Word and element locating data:
——————————
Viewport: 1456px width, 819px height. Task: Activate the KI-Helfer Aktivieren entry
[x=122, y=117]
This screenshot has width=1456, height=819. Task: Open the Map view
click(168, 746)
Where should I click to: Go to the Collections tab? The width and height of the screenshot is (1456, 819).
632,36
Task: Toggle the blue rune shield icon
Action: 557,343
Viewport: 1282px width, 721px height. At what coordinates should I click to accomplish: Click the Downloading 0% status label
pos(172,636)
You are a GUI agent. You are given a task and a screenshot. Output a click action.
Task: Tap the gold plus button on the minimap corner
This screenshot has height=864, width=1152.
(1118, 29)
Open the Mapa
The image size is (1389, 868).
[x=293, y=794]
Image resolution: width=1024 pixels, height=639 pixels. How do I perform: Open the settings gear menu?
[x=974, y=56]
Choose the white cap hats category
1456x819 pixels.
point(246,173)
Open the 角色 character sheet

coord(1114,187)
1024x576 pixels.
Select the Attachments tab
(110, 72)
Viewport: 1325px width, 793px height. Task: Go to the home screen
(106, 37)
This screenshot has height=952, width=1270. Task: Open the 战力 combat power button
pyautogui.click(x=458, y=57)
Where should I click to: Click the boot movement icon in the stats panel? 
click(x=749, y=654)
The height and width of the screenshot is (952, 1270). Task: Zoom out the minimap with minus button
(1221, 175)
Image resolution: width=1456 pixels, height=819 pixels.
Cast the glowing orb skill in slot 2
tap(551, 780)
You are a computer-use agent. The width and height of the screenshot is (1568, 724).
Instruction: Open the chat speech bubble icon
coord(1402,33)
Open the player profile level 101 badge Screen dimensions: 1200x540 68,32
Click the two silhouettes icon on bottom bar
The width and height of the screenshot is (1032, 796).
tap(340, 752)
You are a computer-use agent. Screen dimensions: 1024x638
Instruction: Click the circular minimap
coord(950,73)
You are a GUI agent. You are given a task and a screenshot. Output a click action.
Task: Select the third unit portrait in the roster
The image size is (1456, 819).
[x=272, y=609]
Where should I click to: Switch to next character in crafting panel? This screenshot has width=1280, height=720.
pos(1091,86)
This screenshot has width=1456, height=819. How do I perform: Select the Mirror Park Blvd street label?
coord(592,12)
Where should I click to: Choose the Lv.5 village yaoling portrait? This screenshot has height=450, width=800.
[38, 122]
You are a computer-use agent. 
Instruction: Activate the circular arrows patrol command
——————————
Copy out every line of the data above, word for word and in the same order.

** Response for this exercise **
Viewport: 1456px width, 819px height. Task: Activate the KI-Helfer Aktivieren entry
[x=122, y=117]
This screenshot has width=1456, height=819. Task: Open the Map view
click(168, 746)
Where should I click to: Go to the Collections tab? The width and height of the screenshot is (1456, 819).
632,36
Task: Toggle the blue rune shield icon
Action: 557,343
Viewport: 1282px width, 721px height. At what coordinates should I click to accomplish: Click the Downloading 0% status label
pos(172,636)
You are a GUI agent. You are given a task and a screenshot. Output a click action.
Task: Tap the gold plus button on the minimap corner
This screenshot has height=864, width=1152.
(1118, 29)
Open the Mapa
The image size is (1389, 868).
[x=293, y=794]
Image resolution: width=1024 pixels, height=639 pixels. How do I perform: Open the settings gear menu?
[x=974, y=56]
Choose the white cap hats category
1456x819 pixels.
point(246,173)
Open the 角色 character sheet

coord(1114,187)
1024x576 pixels.
Select the Attachments tab
(110, 72)
Viewport: 1325px width, 793px height. Task: Go to the home screen
(106, 37)
This screenshot has height=952, width=1270. Task: Open the 战力 combat power button
pyautogui.click(x=458, y=57)
Where should I click to: Click the boot movement icon in the stats panel? 
click(x=749, y=654)
The height and width of the screenshot is (952, 1270). Task: Zoom out the minimap with minus button
(1221, 175)
Image resolution: width=1456 pixels, height=819 pixels.
Cast the glowing orb skill in slot 2
tap(551, 780)
You are a computer-use agent. The width and height of the screenshot is (1568, 724).
Instruction: Open the chat speech bubble icon
coord(1402,33)
Open the player profile level 101 badge Screen dimensions: 1200x540 68,32
Click the two silhouettes icon on bottom bar
The width and height of the screenshot is (1032, 796).
tap(340, 752)
You are a computer-use agent. Screen dimensions: 1024x638
Instruction: Click the circular minimap
coord(950,73)
You are a GUI agent. You are given a task and a screenshot. Output a click action.
Task: Select the third unit portrait in the roster
The image size is (1456, 819).
[x=272, y=609]
Where should I click to: Switch to next character in crafting panel? This screenshot has width=1280, height=720.
pos(1091,86)
This screenshot has width=1456, height=819. How do I perform: Select the Mirror Park Blvd street label?
coord(592,12)
Where should I click to: Choose the Lv.5 village yaoling portrait? This screenshot has height=450, width=800.
[38, 122]
You are a computer-use agent. 
Instruction: Activate the circular arrows patrol command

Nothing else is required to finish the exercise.